Functional Lipid−Protein Interactions in Integral Membrane Proteins

The MSCA fellowship ‘Lipopeutics’ focusses on membrane proteins – a class of proteins that make up a third of the human proteome and perform a significant role in a plethora of cellular functions including signalling, molecular transport, cellular adhesion and even cell death. This importance of membrane proteins to physiological function is exemplified by recent genomic studies identifying nearly 200,000 disease associated mutations within them. Considering this significance, enormous academic and industrial efforts have been focussed on these proteins over the past decades. However, membrane proteins still makeup nearly 60% of all current drug targets and limited novel drugs for them have been developed.

Despite the pharmaceutical impasse, significant experimental headway has been made in deciphering the underlying functional basis of these proteins. The phospholipids within the cellular membrane were long thought to ‘merely’ anchor the protein. However, advances in electron microscopy and mass-spectrometry methods have identified the lipids to be active modulators of protein function. The scientific objective of the Lipopeutics project is to rationalize this endogenous lipid modulation of protein function to design novel hydrophobic drugs.

To achieve the overarching scientific objective, the project was divided into four specific subobjectives each ascribed to its own Work Package. (1) Firstly, interaction sites of specific lipids within the protein structure needed to be identified. (2) Subsequently, the role of this lipid/binding-site in the modulation of protein function needed to be validated. (3) Then, hydrophobic lipid-like drug molecules capable of binding at the sites need to be identified. (4) Finally, the chemical structures of the identified drug molecules need to be optimized.

Research over the course of the MSCA fellowship was carried out through four different Work Packages (WP) designed to achieve the scientific objectives in a phase-wise manner. In WP1, to identify specific lipid molecules bound within the transmembrane domains of the proteins, coarse-grain molecular dynamics simulations were utilized. This led to the identification of unique lipid sites within the Erwinia chrysanthemi ligand-gated ion channel and Kv3.1 voltage-gated potassium channel. In WP2, a Markov-state-Model capable of distinguishing drug binding poses and their impacts on protein conformations was developed. In WP3, ligand-based and structure-based virtual screening was used to identify the possible modulators of the Kv7 voltage-gated Potassium channel. Finally, in WP4, non-equilibrium molecular dynamics simulations were used to identify the accessibility of the designed drug molecules to the Kv7 Potassium channel and the GABAA pentameric ligand-gated ion channel.

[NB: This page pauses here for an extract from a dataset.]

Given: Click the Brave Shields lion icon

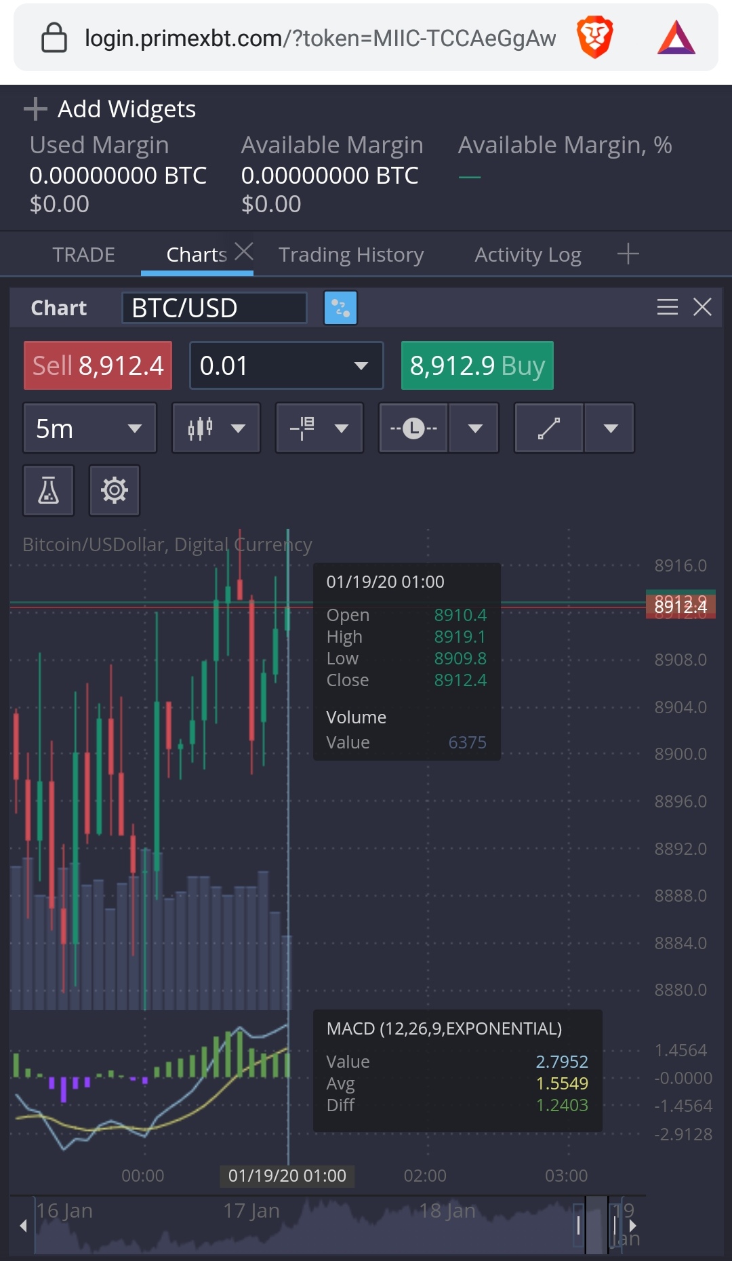Looking at the screenshot, I should click(594, 38).
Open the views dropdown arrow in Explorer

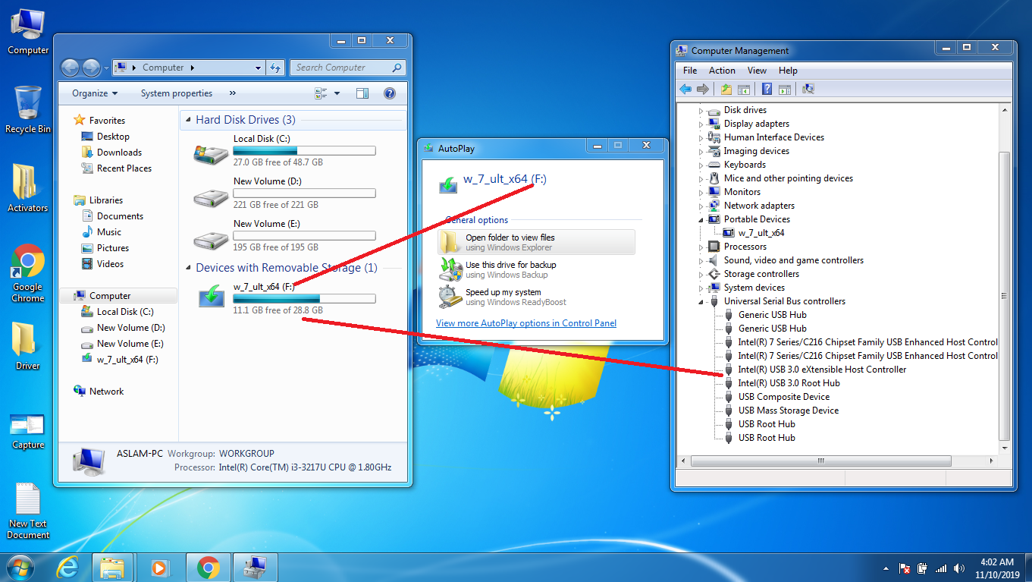pyautogui.click(x=334, y=93)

The systematic computational approach led to significant research outcomes that were disseminated to both scientific and general audiences. The work yielded four publications in open-access peer-reviewed journals with three more underway. Additionally, the work was presented at five scientific conferences across Europe and America. The pharmaceutical results of the projects identifying the binding sites and interaction mechanisms are currently being taken forward in ongoing drug design projects.

The piecewise distribution of the project in four scientific subobjectives allowed progress beyond the state of the art along scientific, technical, and pharmaceutical aspects. Firstly, the identification of lipid/drug binding sites and their effects on protein structure/function enhanced scientific understanding of the functioning of ion channels. With the predominance of ion channels in a range of cellular functions, the results can translate into better understanding of a host of physiological processes.

Secondly, the project made significant technical progress advancing the field of multiple computational modelling techniques. Markov state modelling techniques have thus far been primarily found use in understanding protein folding and conformational mechanisms. However, in WP2 the project devised a methodology for its use to study drug binding. Additionally, in WP4, the project demonstrated a novel use of the state-of-the-art Martini 3 coarse grain force field to identify drug binding pockets in an automated unbiased manner. These methodologies will find considerable use for computational biophysicists in upcoming years.

Finally, the project identified the mechanistic and pharmacophoric basis of drug action within two important ion channels – the GABAA pentameric ligand-gated and Kv7 tetrameric voltage-gated channels. Pharmaceutically, the channels are implicated in a host of diseases including epilepsy, depression and anxiety and these results open avenues for the development of novel drugs targeting them.